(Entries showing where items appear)
= = =

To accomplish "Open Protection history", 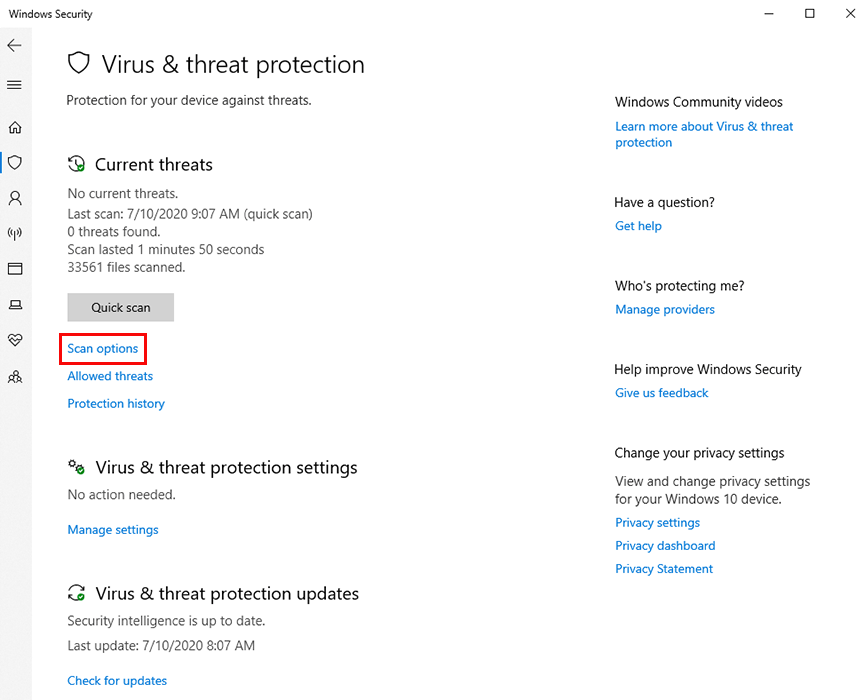I will pyautogui.click(x=115, y=403).
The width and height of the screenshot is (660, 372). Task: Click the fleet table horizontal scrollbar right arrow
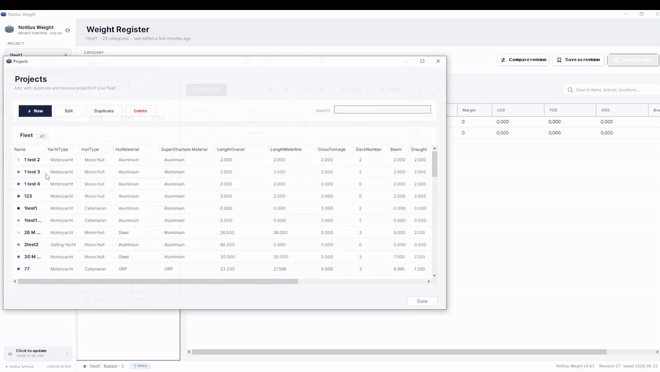pos(428,281)
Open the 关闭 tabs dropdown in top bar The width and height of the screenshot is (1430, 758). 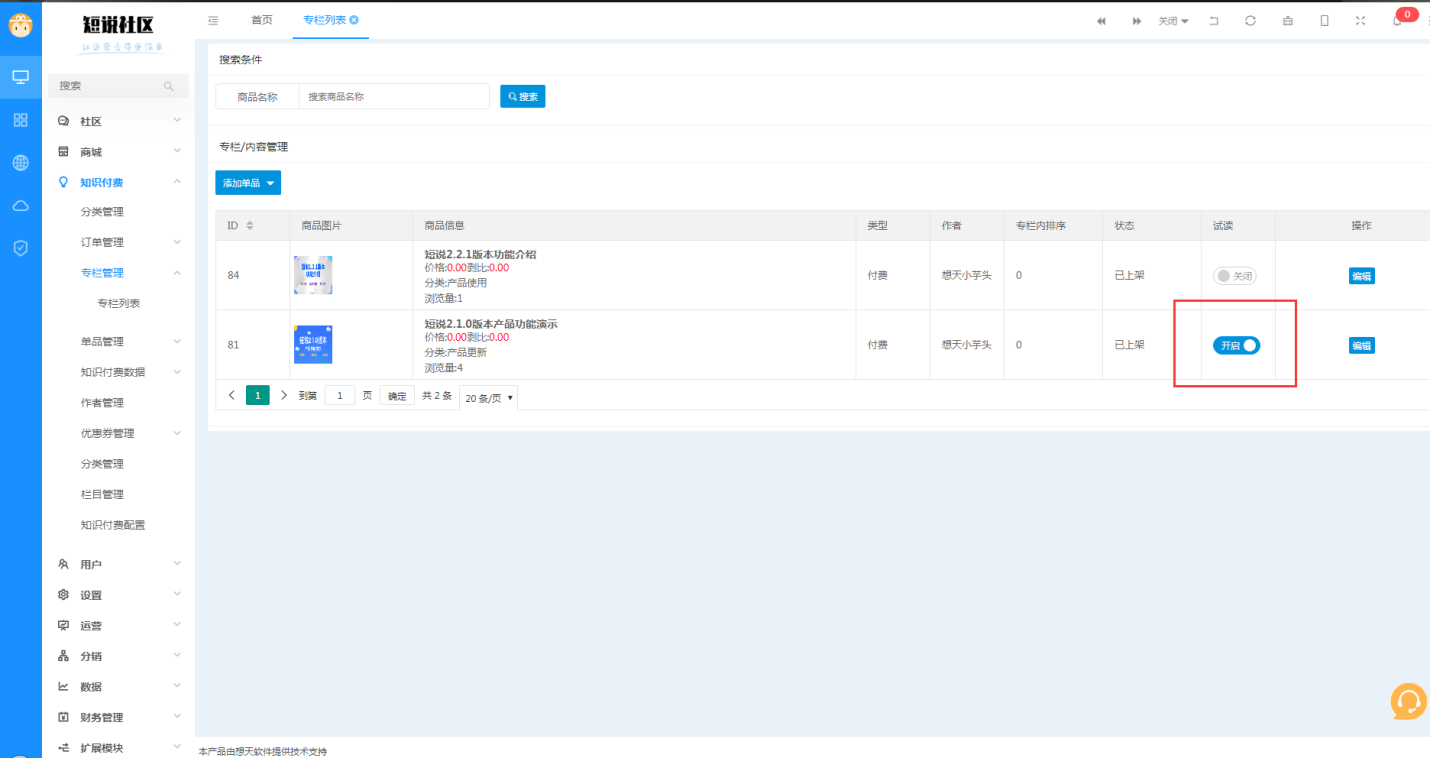click(1173, 21)
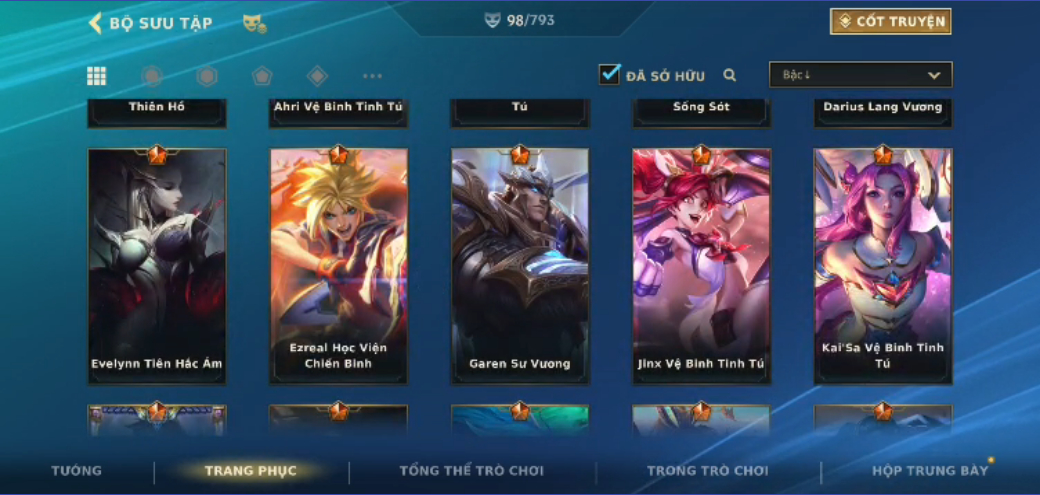Filter by the pentagon rarity tier icon
1040x495 pixels.
coord(263,76)
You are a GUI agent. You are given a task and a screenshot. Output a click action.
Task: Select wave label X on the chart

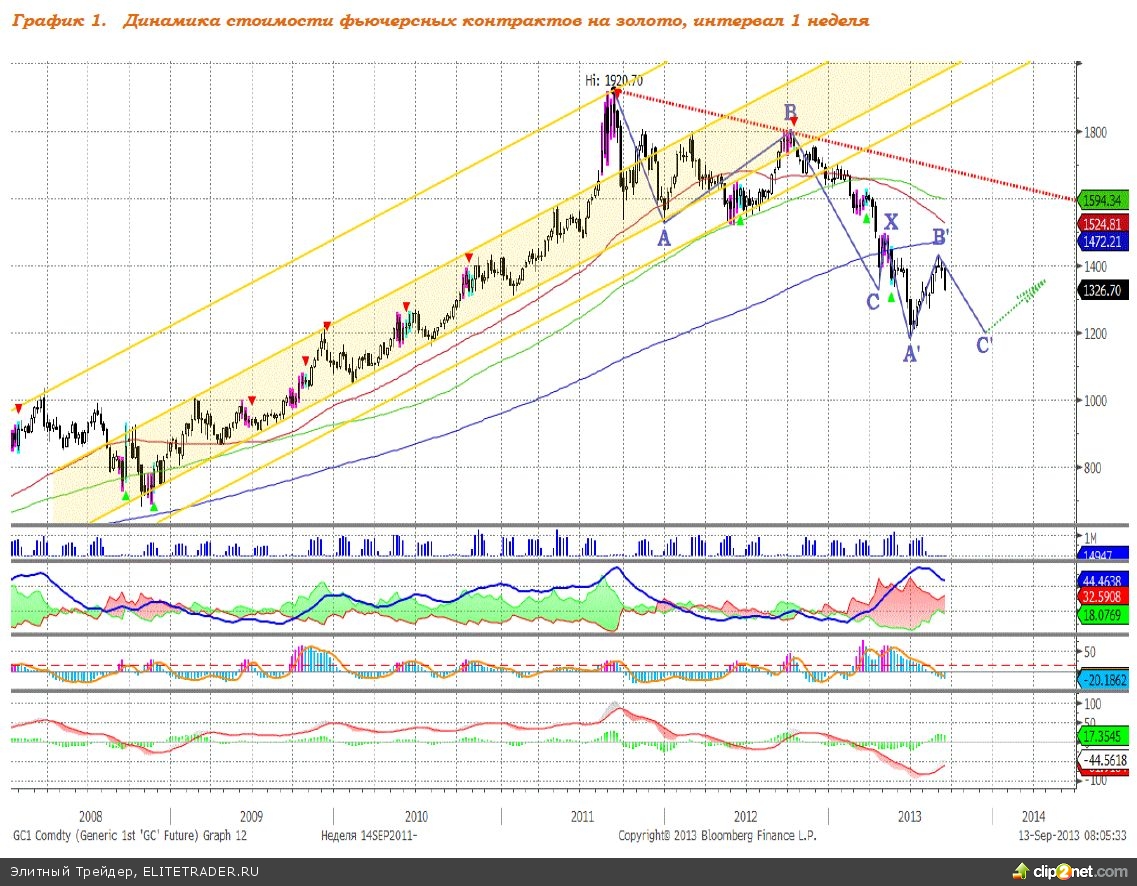[891, 222]
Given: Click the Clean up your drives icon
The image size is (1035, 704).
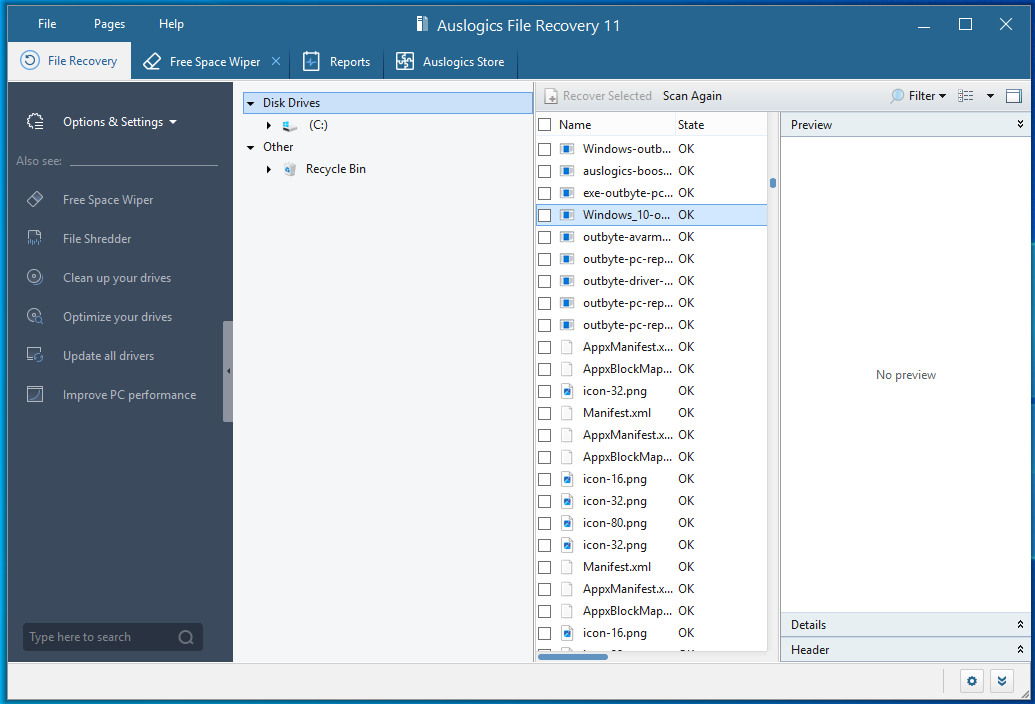Looking at the screenshot, I should pos(35,278).

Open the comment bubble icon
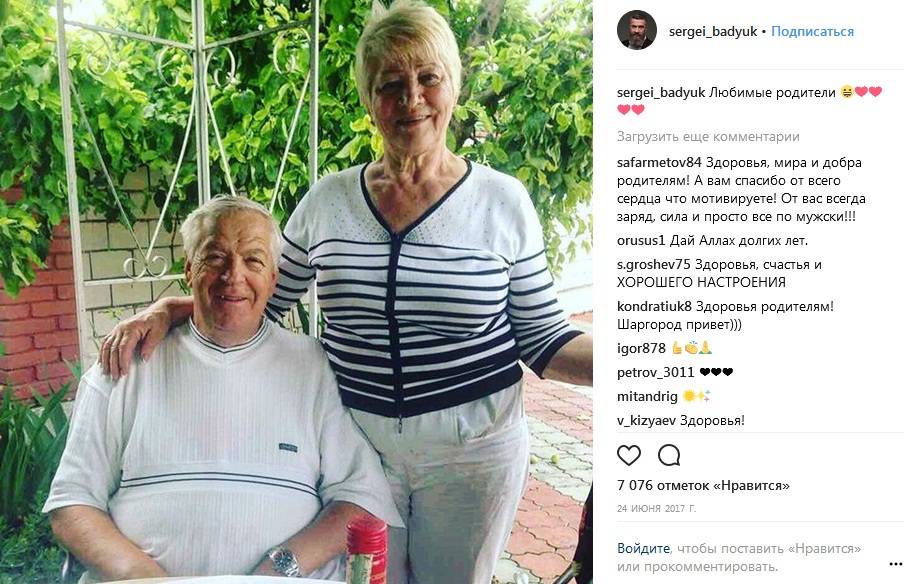669,455
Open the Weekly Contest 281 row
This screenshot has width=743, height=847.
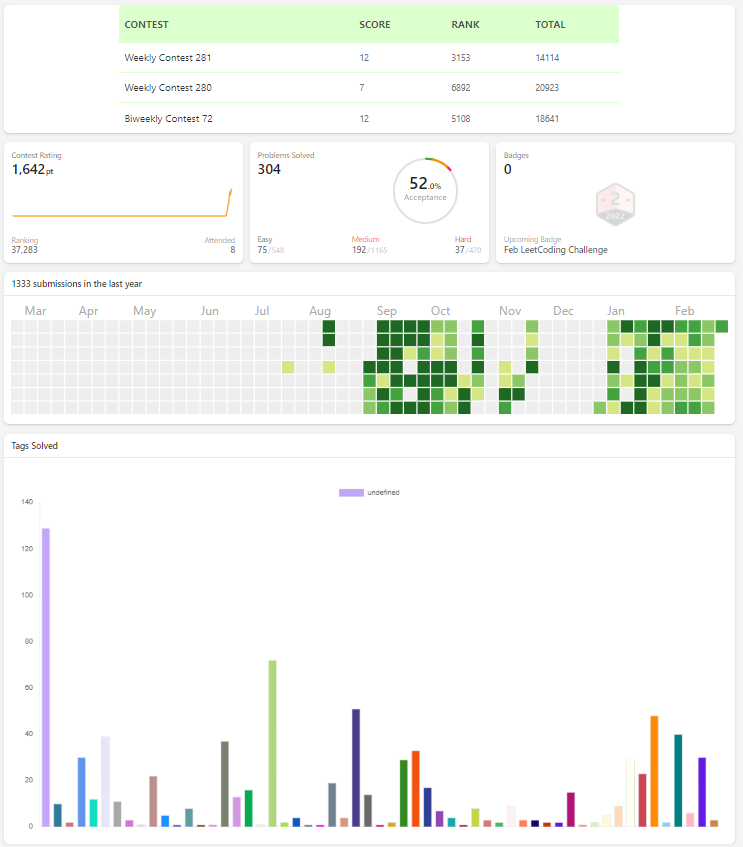coord(369,58)
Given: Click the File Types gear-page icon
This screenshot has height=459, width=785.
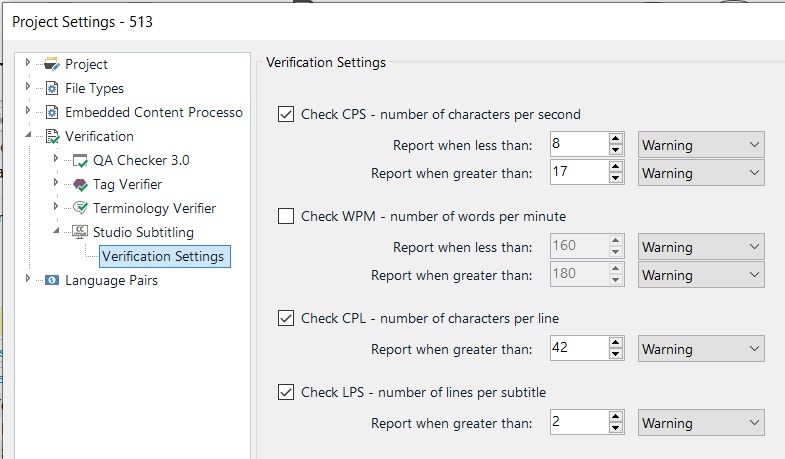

= = =

§ TASK TO COMPLETE:
Render the lines from the one containing "Open the comment bubble icon" through the end of the entries as a JSON list of strings, one string per line, with blank lines omitted. Leave the pictures out of the answer.

§ THE COMPLETED TASK:
[
  "Open the comment bubble icon",
  "669,455",
  "Open the Weekly Contest 281 row",
  "This screenshot has width=743, height=847.",
  "coord(369,58)",
  "Given: Click the File Types gear-page icon",
  "This screenshot has height=459, width=785."
]